> [To be done]:
Arrange every line of the records as a Markdown table with two columns, Row and Line, numbering each row and skipping blank lines. Leave the pictures out of the table.

[Material for this exercise start]

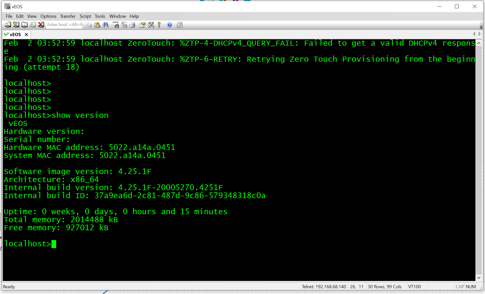The image size is (485, 294).
Task: Click the Reconnect toolbar icon
Action: point(33,25)
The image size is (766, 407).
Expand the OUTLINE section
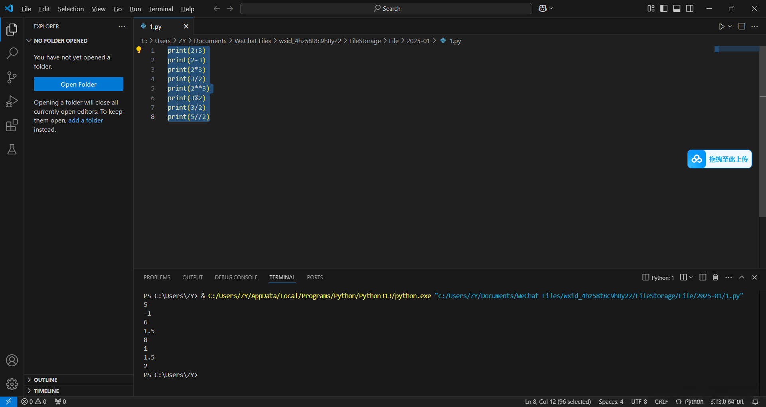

[Material for this exercise end]

> [Task output]:
| Row | Line |
|---|---|
| 1 | The image size is (485, 294). |
| 2 | Task: Click the Reconnect toolbar icon |
| 3 | Action: point(33,25) |
| 4 | The image size is (766, 407). |
| 5 | Expand the OUTLINE section |